«Vi sono vicino, ora ricostruiamo insieme»

Il presule contestato: non sono qui per la tv, m’interessa la città

L’AQUILA. Ha uno zucchetto viola in testa, sì, ma non basta. Se non fosse per quel colore, poi, a vederlo sembrerebbe un prete come un altro. Passato mezzogiorno i fischi si sentono forti e chiari. Fino ai Quattro cantoni. «Ma chi fischiano? La polizia?». No, fischiano il vescovo. Monsignor Giovanni D’Ercole, l’ausiliare dell’Aquila, sbucato all’improvviso sotto la torre di Palazzo, non si perde d’animo. Respinge l’invito della polizia ad allontanarsi, prende una pala e si mette al lavoro. Come gli altri. Dai fischi agli abbracci.

Il nero della talare, ai piedi di questo mucchione di terra bagnata e quindi appesantita, diventa subito bianco. Effetto mulino. E marrone chiaro diventano quelle scarpe nere di lucido appena passato e adesso calate nel fango. I fischi. I rimproveri di voler «mettere il cappello» anche sulle macerie. La contestazione all’abbigliamento: «Dovevi venire con la tuta». Gli inviti ad andare a passare la domenica da un’altra parte. Le critiche sulla mensa dei poveri a piazza d’Armi. In mezzo pure qualche imprecazione. Tutto questo non lo scompone più di tanto. È tranquillo, il vescovo ausiliare, con don Mauro Orrù al suo fianco al quale aveva chiesto poco prima: «Vuoi venire con me in piazza?».

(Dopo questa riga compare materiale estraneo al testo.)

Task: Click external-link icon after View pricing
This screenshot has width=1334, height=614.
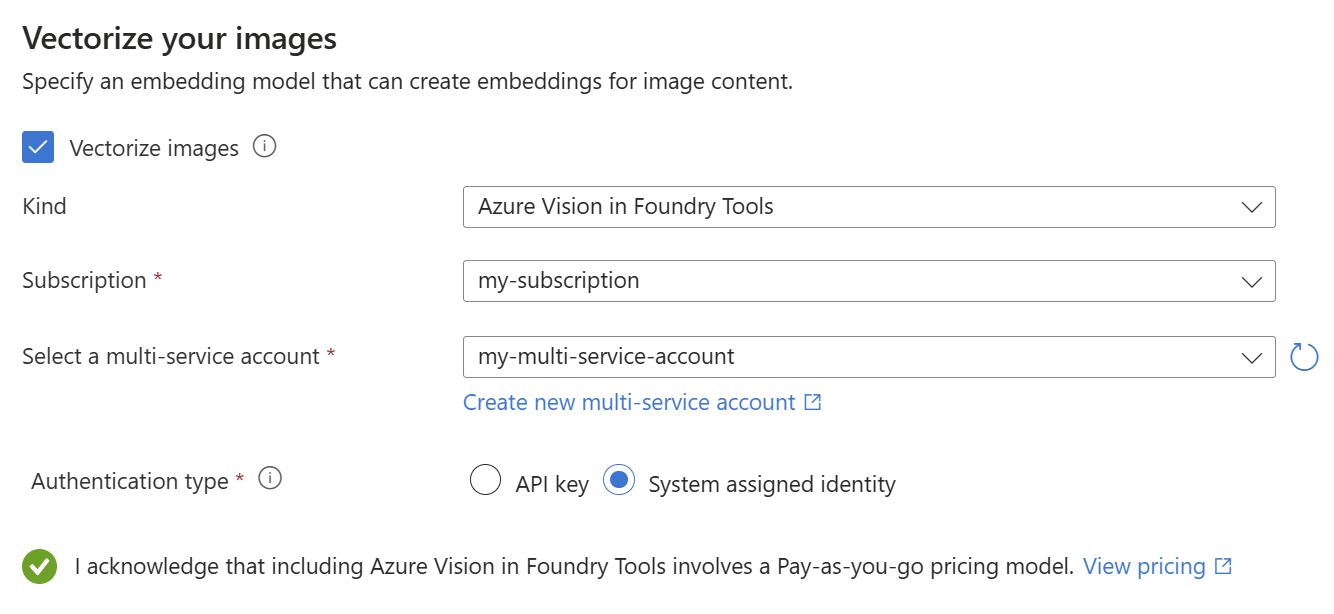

Detto, fatto. La croce pettorale di legno, stile francescano, balla di qua e di là mentre D’Ercole, di buona lena, si mette a caricare una carriola che gli fanno arrivare in tutta fretta. «Voglio spalare anch’io». Un ragazzo dalla faccia pulita gli si avvicina e gli dice: «Eccellenza, venga a fare la catena con noi. Sa com’è, passare i secchi è meno faticoso che caricare da terra...». «No, tranquillo, io sto bene qua. Anzi, dammi una mano pure tu». E alla terza-quarta palata di quest’operaio improvvisato passato, in pochi mesi, dalle ovattate stanze della Segreteria di Stato della Santa Sede alla strada, ecco che la fronte s’imperla di sudore. Lui come gli altri. E a vedere quel prete coi capelli bianchi che guarda in faccia la gente e non teme, no, la contestazione, i fischi diventano applausi.

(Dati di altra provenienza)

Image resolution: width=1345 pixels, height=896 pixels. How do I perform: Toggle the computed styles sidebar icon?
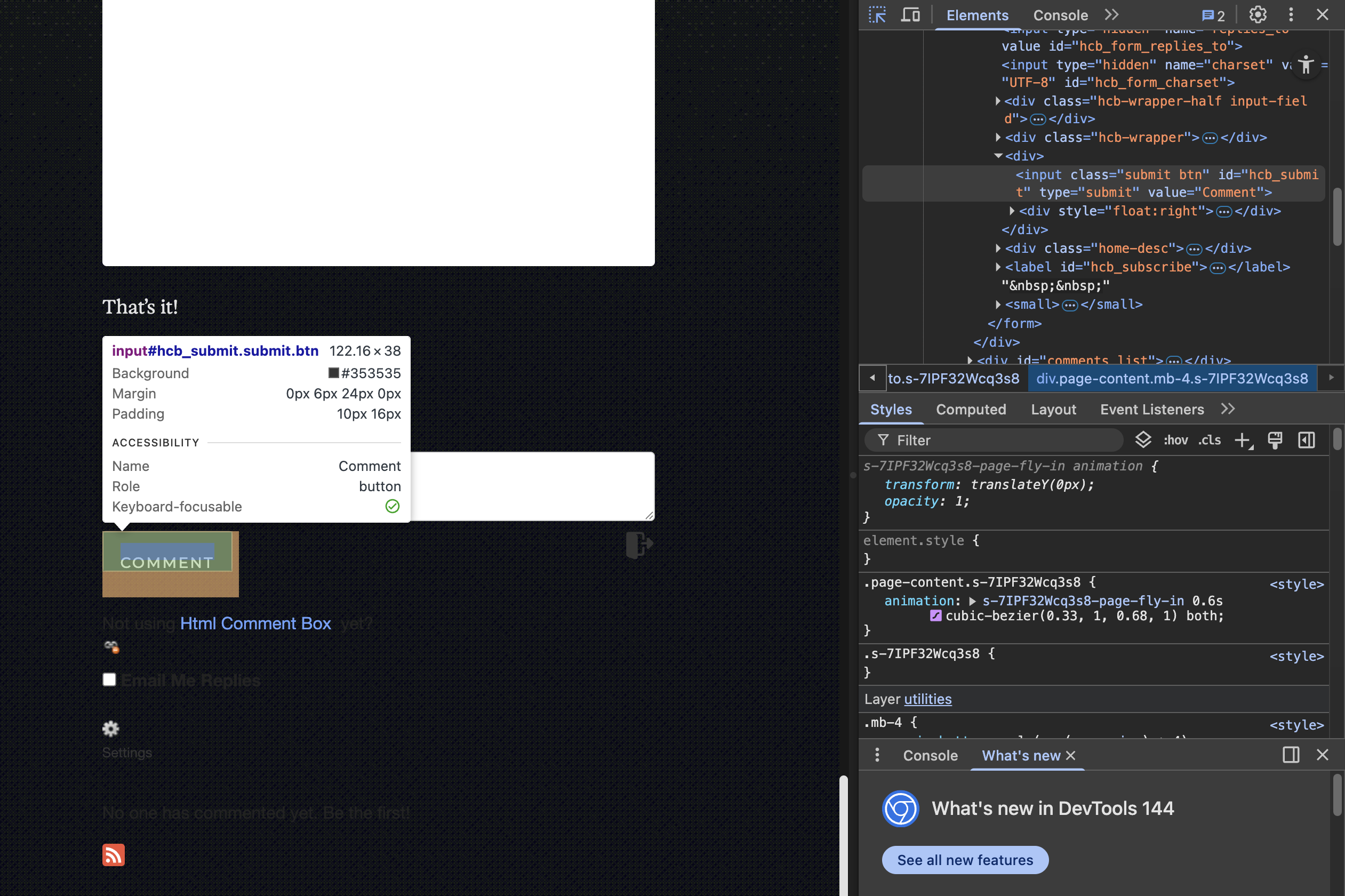point(1307,440)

Pochi, ma ci sono. E abbracci, come quello di Enza Blundo (Cittadini per i cittadini) che poi, alla fine, lo riaccompagna fino a piazza Duomo per parlargli degli anziani alla Campomizzi, di Valle Pretara e delle mille e mille altre angustie quotidiane che salgono dalla pancia della città ferita. Quattro passi in centro, per il corso, dove saluta cittadini e amministratori come l’assessore Pierluigi Pezzopane. Il sindaco è a casa febbricitante. Una passeggiata tra le rovine che è anche l’occasione per spiegare i motivi di questa sortita non programmata né annunciata. Non prima di aver risposto così all’inviata di un giornale nazionale: «Il Vaticano benedice le carriole? Non c’entra niente, il Vaticano. Qui siamo all’Aquila. Parliamo dell’Aquila».

Don Giovanni, perché qui stamattina?
«Come perché? Io sono un pastore e sto in mezzo alla gente. Mi sembra normale, no? Non sono venuto per le telecamere. Sono venuto per la città. È la città che m’interessa. È la città da ricostruire, per cui anche la Chiesa vuole dare il suo contributo, nella semplicità e nella chiarezza. L’ho detto anche quando sono stato al Comune. Abbiamo dei progetti. Voi avete i vostri. Mettiamoli insieme e facciamo qualcosa di buono per questa città».

Ma coi fischi come la mettiamo?
«Niente, non fa niente. Le ragioni di questa protesta vanno comprese. L’iniziativa delle carriole è sicuramente un modo con il quale questi miei amici aquilani esprimono la loro volontà. Vanno capiti, aiutati e, anche nella loro rabbia, compresi».

Si aspettava un’accoglienza del genere?
«Non ho detto a nessuno che sarei venuto qui. Non l’ho voluto pubblicizzare. Voi stessi ve ne siete accorti perché c’eravate, e mi avete visto. Sono convinto di aver fatto bene a stare con la mia gente. Sulla mensa parlo con padre Quirino. La chiesa potrebbe diventare dormitorio. Una struttura in più per i poveri».

L’hanno invitata a partecipare anche alle assemblee. Pensa di andarci?
«Come no. A me sta a cuore tutto quello che riguarda questa città e dunque anche il dibattito che si è sviluppato e tutte le attese dei miei concittadini. L’ho detto quando sono arrivato e lo ripeto: ricostruiamo insieme». (e.n.)